Much is made of the Oranga Tamariki legislation, with lots of Treaty exhortations and iwi partnership stimulants but road to hell is paved with good intentions. Lose sight of that and you have the hideous outcome where the Hawke’s Bay couple were recently jailed for the hell they visited upon their child.

What will Labour Ministers say to their conference about law and order failures such as the torment of retailers? Powerless in the face of revelling ram raiders who trash with impunity. Police are forced to observe from a safe distance, unable to pursue and apprehend; a display of impotence guaranteed to deepen the feral smash-and-grab culture.

If Labour’s Māori caucus had its priorities right it would have the boss front up bearing an anti-crime red-hot poker. A pointed comeback to uphold basic safety and security. After all, the public is numb to the churn of offenders appearing in court only to carry on with their crimes. Like Oranga Tamariki victims, a massive number of these juvenile hoods are Māori.

The Instagram fame of TikTok ram raiders needs to be met with a flintlock. It is obvious that social interaction plays a critical role in juvenile behaviour. If they want fame, then name and shame. Marae-based justice may work after all.

It is unfathomable that repeat offenders continue incognito. The rash of ram raids makes us all victims. Too much of Labour’s decolonisation thinking defends the perpetrators as the victims.

Wretchedly, some of these offenders are very young and impressionable but the sooner they and their families learn the consequences, the better off the community will be. Many of these wannabes need to be handed over to watchkeepers and controlled, sans TikTok, until they develop respect for themselves and the community.

The National Party has reprised social investment as the blueprint for dealing with at-risk families. They would be better off talking to every school principal who would tell them which households are vulnerable. Sadly these dens of dysfunction respect only force.

Various agencies should be funnelled through a single portal. Such approaches are already in play but they need to be reinforced by sanctions. Rights without obligations spawn a Lord of the Flies culture.

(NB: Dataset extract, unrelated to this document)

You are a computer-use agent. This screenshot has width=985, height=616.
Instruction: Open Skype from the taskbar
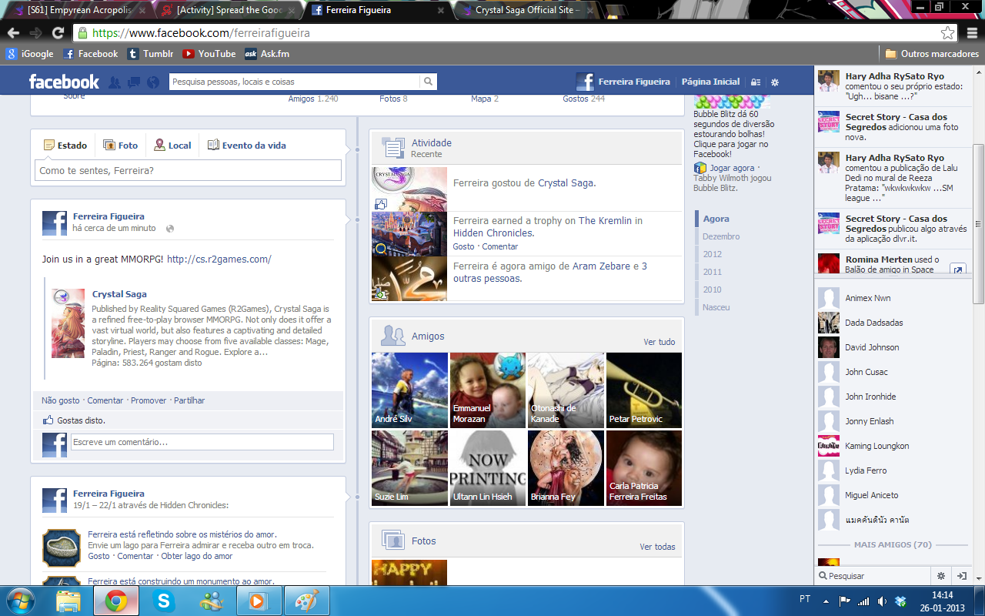point(164,601)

Sadly, a code of responsibility is not high on the Labour Party agenda. Rather, our jaunty Justice Minister prefers to faff about over hate speech legislation. This is a device to sterilise public language and is certainly not conducive to free speech and democracy.

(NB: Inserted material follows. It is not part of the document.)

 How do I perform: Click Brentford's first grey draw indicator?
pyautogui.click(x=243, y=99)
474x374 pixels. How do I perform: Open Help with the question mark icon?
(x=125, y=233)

The ministerial segue into censoring language in New Zealand is a distraction; a political gemstone to be flashed at international events favoured by the Prime Minister. But law and order outcomes should be driven by domestic priorities.

Policing has changed and certain crimes are de-prioritised. Property crime hardly gets a mention. Who mandated this change? No wonder police are frustrated. A reset is in order.

Can we blame Covid for cohorts of juvenile offenders and, if so, what difference does it make? How many of their families actually want them to transition away from crime?

Rehabilitation is the conjoined twin of responsibility. Kiwis pride themselves as practical people and Wellington’s working parties need to deliver results on the ground.

The Bill of Rights is an important feature of our constitutional architecture but more fundamental is the bedrock that requires its citizens to embrace duties before entitlements.

Ministers need to read the room, embroiling us in a redundant exercise over political censorship will not make retailers, vulnerable children, or the community safe from drugs, violence and thievery.